A “592 page” Museum in Pamuk’s Istanbul

Auteur / Author: 
Açalya ALLMER (Department of Architecture, Dokuz Eylül University, Turquie)
Date: 
Thursday, August 25, 2011 - 10:15
Local: 
R-R130

 

The Museum of Innocence (2009) is the most recent novel of the recipient of the 2006 Nobel Prize for Literature: Orhan Pamuk. The Museum of Innocence is also a real museum which is actually scheduled for opening in Çukurcuma, Istanbul in 2011. It is a museum curated by Pamuk, or more accurately, by his fictional character Kemal, a 30 year-old businessman, who falls in love with his beautiful distant relative, Füsun. In compensation for his failure to be with her, Kemal collects everything Füsun touches from cigarette butts to handkerchiefs and makes a museum of these collected objects, most of which he acquires by putting aside (indeed stealing) from Füsun’s house. One has to remember that Füsun is a fictional character as are the objects described in the novel. In reality, Pamuk himself collected those objects from antique stores, flea markets and collectors during the six years he spent writing the novel. He also bought a dilapidated three-storey house similar to Füsun’s family house as he describes it in the novel and converted it into a museum.

 

The narrative space of the novel is the city of Istanbul, as usual in Pamuk’s work. Pamuk’s novel provides a rich frame of reference to Istanbul, “a city of ruins and of end-of-empire melancholy,” as he called in Istanbul: Memories and the City (IMC, 6). Besides Füsun’s house, there are many literary spaces narrated in the novel, either real or imaginary. Against the background of the bourgeois Istanbul, Pamuk describes many objects or belongings of Füsun. Through the confrontation between word and image, the novel turns into an exhaustive catalogue of Füsun’s practical and nonpractical belongings. For the readers of the novel who might want to visit this museum, a black and white map has been printed on the last page of the book.

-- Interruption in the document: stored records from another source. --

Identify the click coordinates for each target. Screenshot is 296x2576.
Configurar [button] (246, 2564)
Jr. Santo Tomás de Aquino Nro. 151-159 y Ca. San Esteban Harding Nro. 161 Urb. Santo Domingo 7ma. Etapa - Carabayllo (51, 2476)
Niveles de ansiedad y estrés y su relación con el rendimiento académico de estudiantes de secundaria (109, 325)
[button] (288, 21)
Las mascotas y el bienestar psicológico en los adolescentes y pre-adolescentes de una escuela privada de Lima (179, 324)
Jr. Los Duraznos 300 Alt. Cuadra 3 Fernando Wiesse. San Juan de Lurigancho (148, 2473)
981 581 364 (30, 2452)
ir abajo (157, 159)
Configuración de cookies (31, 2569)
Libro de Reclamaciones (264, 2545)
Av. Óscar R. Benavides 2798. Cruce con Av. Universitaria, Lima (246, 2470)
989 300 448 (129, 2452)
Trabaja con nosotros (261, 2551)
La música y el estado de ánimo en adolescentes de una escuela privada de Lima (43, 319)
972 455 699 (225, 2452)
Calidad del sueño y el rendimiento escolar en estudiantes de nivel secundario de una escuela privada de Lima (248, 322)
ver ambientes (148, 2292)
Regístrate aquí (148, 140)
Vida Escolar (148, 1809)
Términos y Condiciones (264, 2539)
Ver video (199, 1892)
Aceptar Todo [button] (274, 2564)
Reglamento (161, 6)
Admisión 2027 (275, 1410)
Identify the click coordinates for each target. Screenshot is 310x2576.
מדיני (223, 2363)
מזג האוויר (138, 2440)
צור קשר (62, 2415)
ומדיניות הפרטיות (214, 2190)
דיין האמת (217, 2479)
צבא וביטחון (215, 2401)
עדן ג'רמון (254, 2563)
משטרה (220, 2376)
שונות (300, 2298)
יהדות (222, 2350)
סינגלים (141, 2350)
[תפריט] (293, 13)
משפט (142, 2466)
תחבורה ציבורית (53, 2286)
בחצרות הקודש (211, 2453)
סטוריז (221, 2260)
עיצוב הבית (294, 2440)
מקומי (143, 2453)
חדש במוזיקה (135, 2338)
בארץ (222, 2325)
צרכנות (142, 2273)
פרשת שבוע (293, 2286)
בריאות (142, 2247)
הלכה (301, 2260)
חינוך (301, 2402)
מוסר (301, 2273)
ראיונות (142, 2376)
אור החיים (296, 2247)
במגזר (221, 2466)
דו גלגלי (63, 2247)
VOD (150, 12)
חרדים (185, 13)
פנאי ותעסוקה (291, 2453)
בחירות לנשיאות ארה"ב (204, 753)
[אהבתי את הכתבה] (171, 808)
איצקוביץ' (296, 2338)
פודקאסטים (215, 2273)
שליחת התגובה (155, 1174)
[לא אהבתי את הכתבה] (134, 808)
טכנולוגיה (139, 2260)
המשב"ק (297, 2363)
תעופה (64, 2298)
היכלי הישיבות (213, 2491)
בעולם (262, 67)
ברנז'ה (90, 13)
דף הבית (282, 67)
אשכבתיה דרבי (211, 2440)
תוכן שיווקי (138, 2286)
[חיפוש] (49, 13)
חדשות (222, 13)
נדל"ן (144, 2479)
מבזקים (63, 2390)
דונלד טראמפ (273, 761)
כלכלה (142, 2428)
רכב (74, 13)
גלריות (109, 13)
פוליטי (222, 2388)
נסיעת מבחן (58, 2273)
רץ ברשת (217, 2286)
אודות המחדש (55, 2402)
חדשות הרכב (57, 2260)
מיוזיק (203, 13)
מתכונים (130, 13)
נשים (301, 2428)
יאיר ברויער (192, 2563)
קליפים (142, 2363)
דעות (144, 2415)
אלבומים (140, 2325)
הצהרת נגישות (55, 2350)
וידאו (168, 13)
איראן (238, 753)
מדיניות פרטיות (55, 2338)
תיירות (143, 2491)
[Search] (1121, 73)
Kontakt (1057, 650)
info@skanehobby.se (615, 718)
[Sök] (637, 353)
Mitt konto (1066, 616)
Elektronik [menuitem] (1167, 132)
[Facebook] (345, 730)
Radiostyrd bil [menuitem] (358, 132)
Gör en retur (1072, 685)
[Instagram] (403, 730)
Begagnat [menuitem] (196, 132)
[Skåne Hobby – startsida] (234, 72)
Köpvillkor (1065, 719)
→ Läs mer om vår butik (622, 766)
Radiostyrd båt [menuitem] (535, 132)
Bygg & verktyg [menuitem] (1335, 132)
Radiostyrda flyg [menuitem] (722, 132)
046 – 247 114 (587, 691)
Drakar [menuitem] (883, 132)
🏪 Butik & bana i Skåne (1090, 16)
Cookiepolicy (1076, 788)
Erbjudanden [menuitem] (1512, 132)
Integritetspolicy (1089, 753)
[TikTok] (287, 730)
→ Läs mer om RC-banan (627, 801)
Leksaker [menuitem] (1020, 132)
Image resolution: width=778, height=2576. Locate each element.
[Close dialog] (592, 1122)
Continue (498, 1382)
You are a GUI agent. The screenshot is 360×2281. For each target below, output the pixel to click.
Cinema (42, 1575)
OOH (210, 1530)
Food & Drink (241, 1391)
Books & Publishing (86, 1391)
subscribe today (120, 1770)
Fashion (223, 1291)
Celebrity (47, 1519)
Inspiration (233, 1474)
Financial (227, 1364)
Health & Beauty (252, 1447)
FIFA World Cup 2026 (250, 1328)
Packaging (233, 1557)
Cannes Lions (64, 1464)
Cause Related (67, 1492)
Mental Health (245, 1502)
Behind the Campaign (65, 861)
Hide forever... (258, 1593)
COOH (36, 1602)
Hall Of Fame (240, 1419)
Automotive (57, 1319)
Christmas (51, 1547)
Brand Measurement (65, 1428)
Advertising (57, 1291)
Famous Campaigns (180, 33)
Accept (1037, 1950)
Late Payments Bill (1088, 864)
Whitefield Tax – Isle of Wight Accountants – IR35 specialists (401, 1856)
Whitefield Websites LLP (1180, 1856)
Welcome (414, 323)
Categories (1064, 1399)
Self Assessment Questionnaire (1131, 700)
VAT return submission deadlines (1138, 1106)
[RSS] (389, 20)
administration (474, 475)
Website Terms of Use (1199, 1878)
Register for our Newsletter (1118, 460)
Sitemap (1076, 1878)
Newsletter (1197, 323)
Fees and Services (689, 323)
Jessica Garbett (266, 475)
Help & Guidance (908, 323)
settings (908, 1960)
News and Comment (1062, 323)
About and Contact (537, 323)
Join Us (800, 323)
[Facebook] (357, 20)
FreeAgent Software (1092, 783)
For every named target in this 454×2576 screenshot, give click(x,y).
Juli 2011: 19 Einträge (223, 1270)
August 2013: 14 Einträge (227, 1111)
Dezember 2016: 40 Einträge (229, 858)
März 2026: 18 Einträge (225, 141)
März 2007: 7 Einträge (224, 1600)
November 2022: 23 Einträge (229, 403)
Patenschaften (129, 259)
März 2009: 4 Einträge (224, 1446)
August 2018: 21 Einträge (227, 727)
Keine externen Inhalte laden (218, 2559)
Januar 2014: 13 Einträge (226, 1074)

Likewise, on page 574 of the novel is a printed ticket which offers free access to the Museum of Innocence — real, imagined, imaginary and, reinvented.

 

This paper will explore the three different ways of existence Pamuk constructs. The first is the novel which is the written text, the second is the image that the reader of the novel paints in the mind’s eye, and lastly the museum in Çukurcuma which resembles an eighteenth-century Wunderkammer (cabinet de curiositiés) more than a modern museum.